** Your task **
Whenever "computer" appears in a line, please copy that line from the data.

[Saved data entries]
* * * *

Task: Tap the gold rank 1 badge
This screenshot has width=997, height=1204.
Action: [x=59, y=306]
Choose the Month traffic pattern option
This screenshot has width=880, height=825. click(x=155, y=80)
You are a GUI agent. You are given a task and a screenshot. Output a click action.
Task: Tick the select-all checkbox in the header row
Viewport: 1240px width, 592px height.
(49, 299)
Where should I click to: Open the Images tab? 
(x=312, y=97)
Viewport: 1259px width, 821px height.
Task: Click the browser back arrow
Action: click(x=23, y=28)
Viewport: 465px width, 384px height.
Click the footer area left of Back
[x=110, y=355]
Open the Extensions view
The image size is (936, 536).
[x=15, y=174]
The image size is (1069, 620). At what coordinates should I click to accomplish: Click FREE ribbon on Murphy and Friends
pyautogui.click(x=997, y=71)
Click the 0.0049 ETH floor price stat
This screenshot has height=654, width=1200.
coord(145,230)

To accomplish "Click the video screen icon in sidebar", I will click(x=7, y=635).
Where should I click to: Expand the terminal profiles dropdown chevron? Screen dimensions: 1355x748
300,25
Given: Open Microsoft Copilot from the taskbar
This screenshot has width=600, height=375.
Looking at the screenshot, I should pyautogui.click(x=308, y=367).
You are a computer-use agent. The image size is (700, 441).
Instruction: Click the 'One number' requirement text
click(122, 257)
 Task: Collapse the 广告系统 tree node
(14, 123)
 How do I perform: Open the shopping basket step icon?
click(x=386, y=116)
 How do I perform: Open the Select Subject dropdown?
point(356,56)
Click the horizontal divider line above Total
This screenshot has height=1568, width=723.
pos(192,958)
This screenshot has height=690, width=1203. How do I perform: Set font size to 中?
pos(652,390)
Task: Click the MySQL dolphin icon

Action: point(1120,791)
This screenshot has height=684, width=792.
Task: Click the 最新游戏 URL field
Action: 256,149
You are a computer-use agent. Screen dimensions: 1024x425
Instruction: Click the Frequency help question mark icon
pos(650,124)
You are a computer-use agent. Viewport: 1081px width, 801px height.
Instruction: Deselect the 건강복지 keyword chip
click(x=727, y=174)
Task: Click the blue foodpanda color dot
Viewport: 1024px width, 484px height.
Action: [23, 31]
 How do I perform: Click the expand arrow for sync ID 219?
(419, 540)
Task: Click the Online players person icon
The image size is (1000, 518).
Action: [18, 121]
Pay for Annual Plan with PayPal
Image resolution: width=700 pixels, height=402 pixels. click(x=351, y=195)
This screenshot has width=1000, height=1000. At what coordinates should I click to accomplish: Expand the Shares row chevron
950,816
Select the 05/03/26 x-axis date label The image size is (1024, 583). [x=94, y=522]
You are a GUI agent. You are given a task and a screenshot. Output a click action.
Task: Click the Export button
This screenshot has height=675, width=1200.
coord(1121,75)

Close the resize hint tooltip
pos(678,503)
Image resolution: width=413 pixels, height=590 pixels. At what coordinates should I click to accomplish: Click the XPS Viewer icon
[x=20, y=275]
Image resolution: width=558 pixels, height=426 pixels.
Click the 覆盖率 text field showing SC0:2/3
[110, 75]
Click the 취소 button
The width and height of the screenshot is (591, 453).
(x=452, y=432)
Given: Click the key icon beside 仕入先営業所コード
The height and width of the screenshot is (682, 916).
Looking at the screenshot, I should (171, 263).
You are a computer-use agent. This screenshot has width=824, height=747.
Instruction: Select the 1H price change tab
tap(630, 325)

* * * *

** Your response **
You are a computer-use agent. The image size is (700, 441).
You are a computer-use agent. Screen dimensions: 1024x425
You are a computer-use agent. Viewport: 1081px width, 801px height.
You are a computer-use agent. This screenshot has width=824, height=747.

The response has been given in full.